Privacy on iPhone | Data Auction | Apple

What if Apple Got Its Way?
It seems their agenda isn’t to stop advertising, but rather to stop targeted advertising. I find Apple’s point of view somewhat hypocritical and ignorant in this case, as they have the ability to spew ads across all channels without any targeting. Apple has the money to blast you with ads for their new green iPhone across all of TV (I’ve seen this ad over 25 times). They don’t need to target, as they can afford to pay for ads for every human to see. The majority of businesses need to be more frugal with their ad spend. They need only spend money targeting those more likely to become a customer.

Photo by Pickawood on Unsplash

Before I continue, I do want to be fair and clarify that I am a big fan of Apple! I love most of their hardware and believe much of it is best-in-class.

But I digress. Let’s play out a situation where all targeted advertising goes away. This means you will still see ads, but they won’t be specifically targeted to you. For example, you could be a college student in your twenties and receive advertising for a product meant for your parents or your grandparents.
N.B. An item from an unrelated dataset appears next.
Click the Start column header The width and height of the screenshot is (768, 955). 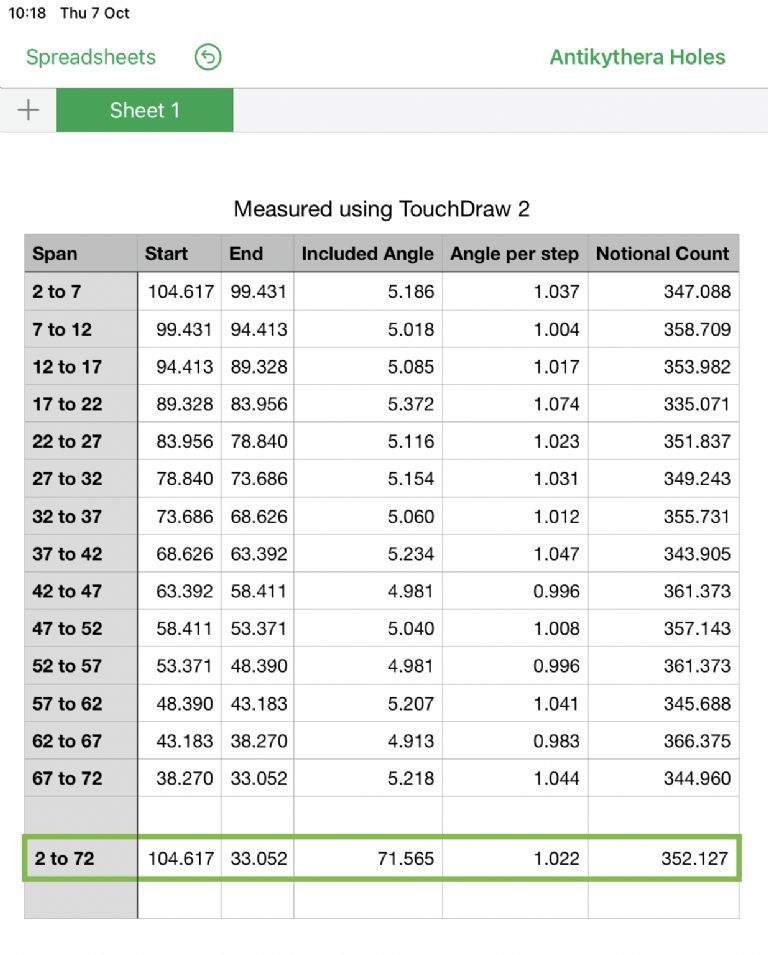pos(178,254)

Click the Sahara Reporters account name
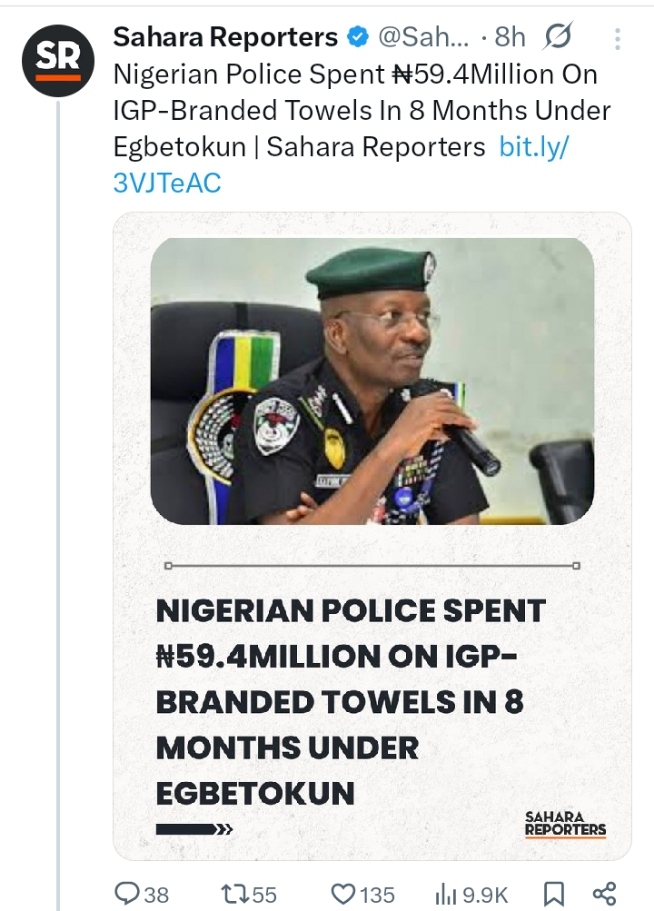(225, 38)
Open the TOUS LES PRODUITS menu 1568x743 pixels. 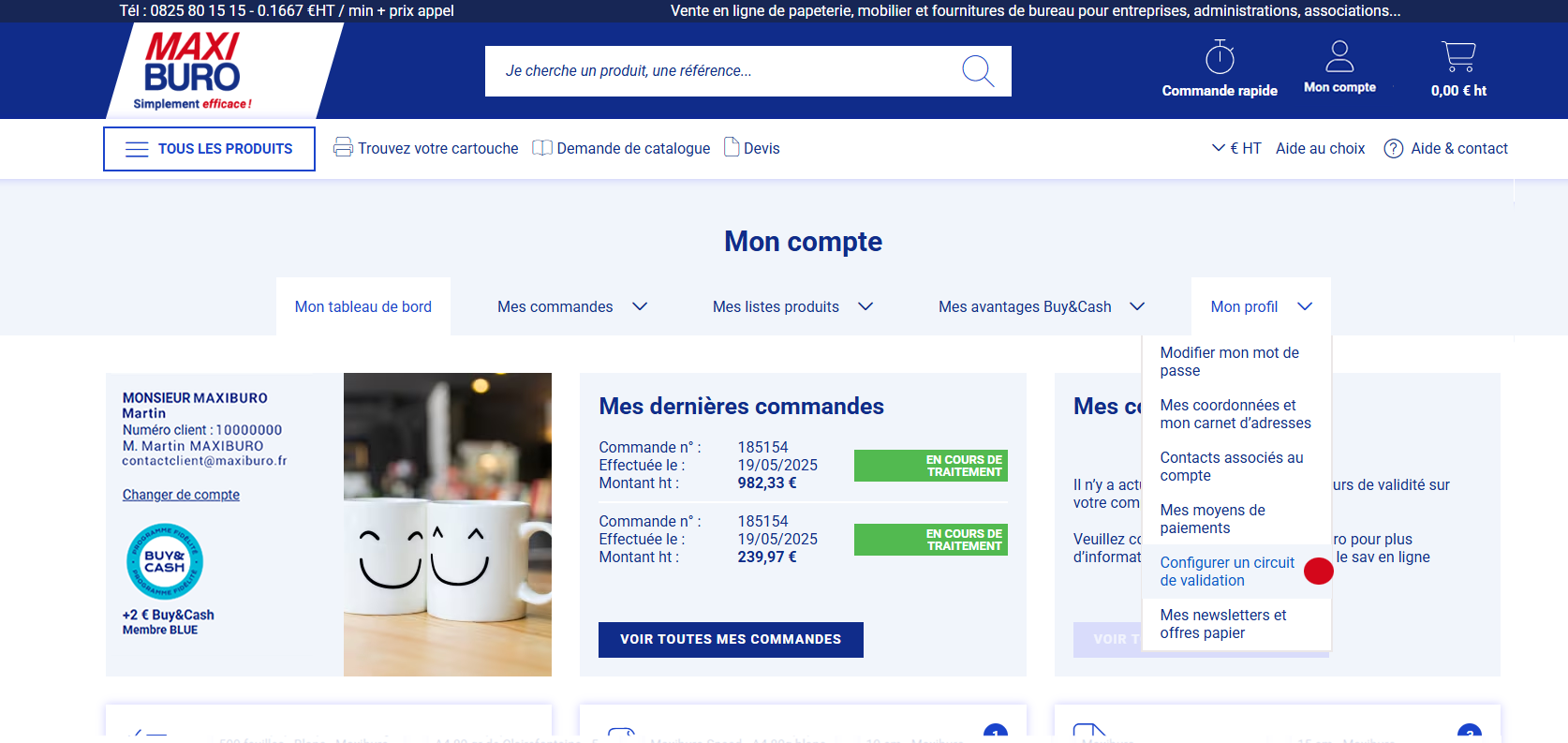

This is a poor user experience for you, the consumer. The advertiser would also have to spend more dollars to try to reach their target customer, and waste money on ads toward you. There are a number of arguments for why targeted advertising results in a poor experience for the consumer, including losing access to free content and news. I’m curious, what would happen to the economy?

Advertising often convinces us to buy things were weren’t already planning on purchasing, or weren’t ready to make the purchase yet. Targeted advertising likely increases this probably, given the advertiser has done research to focus on their target market, making it more likely for you to see an ad for a product you would actually be interested in. This leaves me with a few questions:

1. What would happen if we suddenly stopped making these unplanned purchases? Would consumer spending suddenly drop? Would this affect our stock market? Our GDP? Would consumer savings increase because they are buying less? Would new businesses struggle to gain awareness without small-scale, targeted ads?

2. Conversely, will the will of the people to spend their cash push forward? And if so, does this render targeted advertising useless? Perhaps the loss of targeted advertising would stabilize already-known brands and make it much more difficult for new brands to come along.

What do you think? Are we better off without enabling brands to reach us efficiently, or do we truly benefit from spending?

All opinions are my own and not representative of my current employer.